SALT LAKE CITY — Losing an hour of sleep can ruin your day. Groginess, tiredness, loss of productivity, iritability — all things that can be caused by not getting a good night's sleep.
Every year, most of the nation loses an hour of sleep when we spring forward into Daylight Saving Time, which this year happened Sunday morning.
Not only can losing that hour hurt your sleep schedule, it can cost you money, according to a study from the SleepBetter.org, a sleep website run by mattress maker Carpenter.
Nationally, that lost hour cost Americans $434 million, including lost productivity due to cyberloafing, workplace injury and even increased incidence of heart attacks.

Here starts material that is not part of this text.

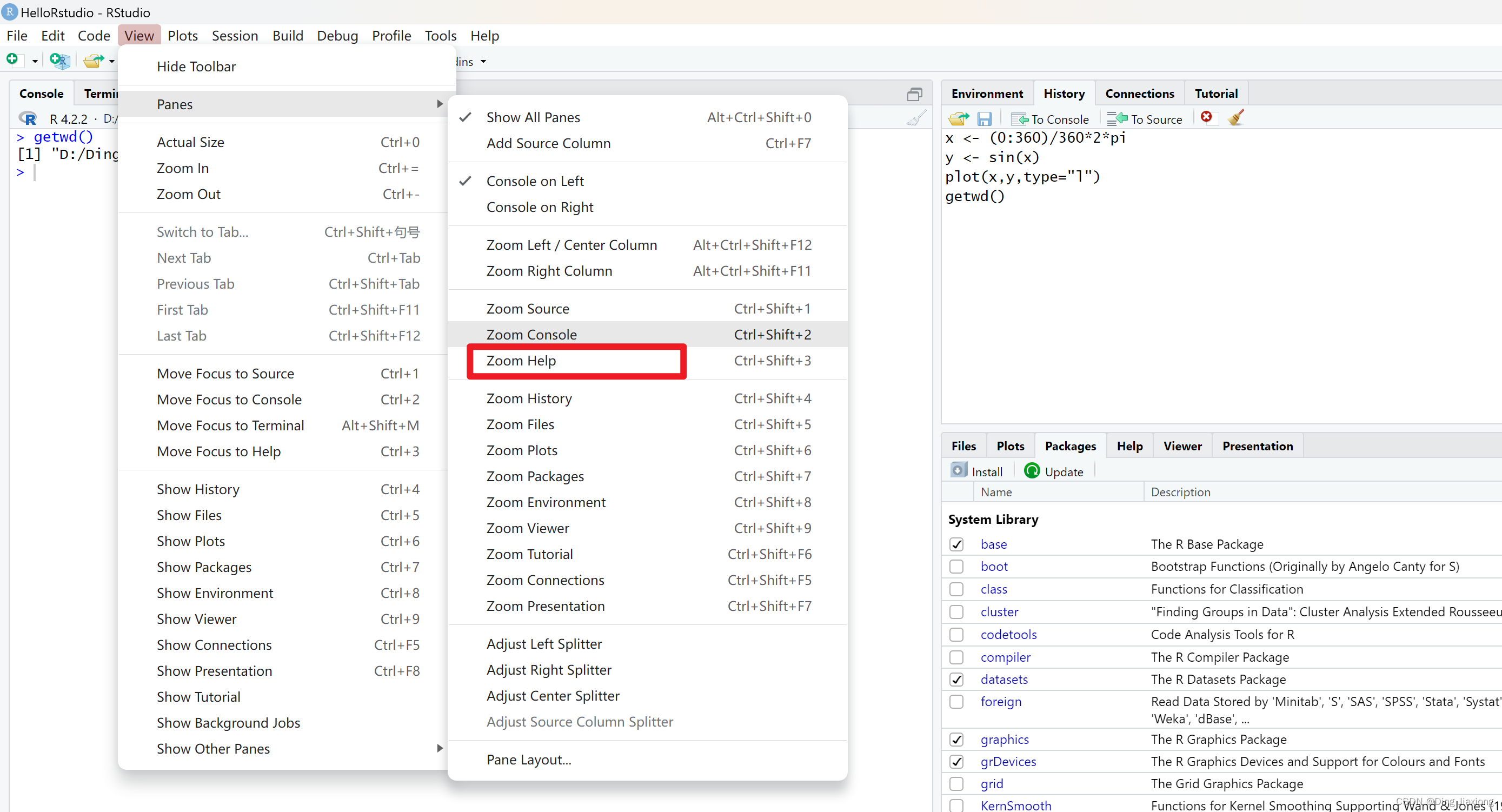Enable the boot package checkbox
The image size is (1502, 812).
click(x=956, y=567)
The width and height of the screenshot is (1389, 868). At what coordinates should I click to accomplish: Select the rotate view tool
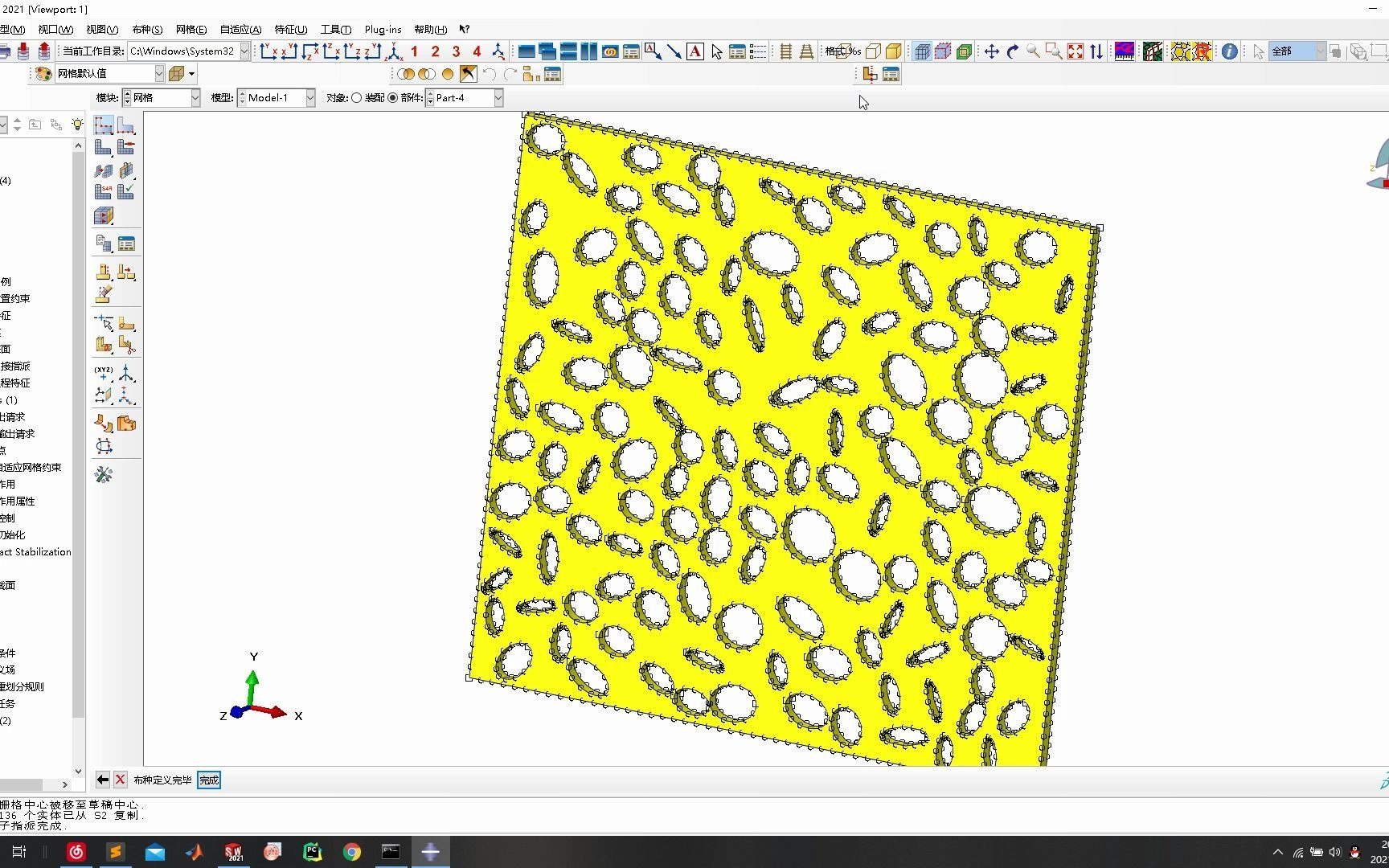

Utah fared slightly below the average for states that observe Daylight Saving Time, with Salt Lake City residents losing about $1,401,163, according to the study. The loss was roughly $1 per person in the state.
Most of that loss came in the form of costs associated with increased incidents of hear attacks, amounting to about $1,180,483 for Salt lake residents and over half a million for the Provo-Orem area. The data on heart attacks came from a 2008 study in The New England Journal of Medicine.
Cyberloafing — wasting time on the Internet while on the clock — came in second in terms of cost, costing Salt Lake residents over $200,000 and Provo-Orem residents over $60,000.
Originally instituted to save on energy costs by adding an extra hour of daylight to the evening during winter months, the practice has seen praise and criticism. Retailers and some athletic businesses benefit from the extra light allowing for longer shopping and playing time.
Certain agricultural industries have traditionally been against it, including dairy farmers and some crop farmers.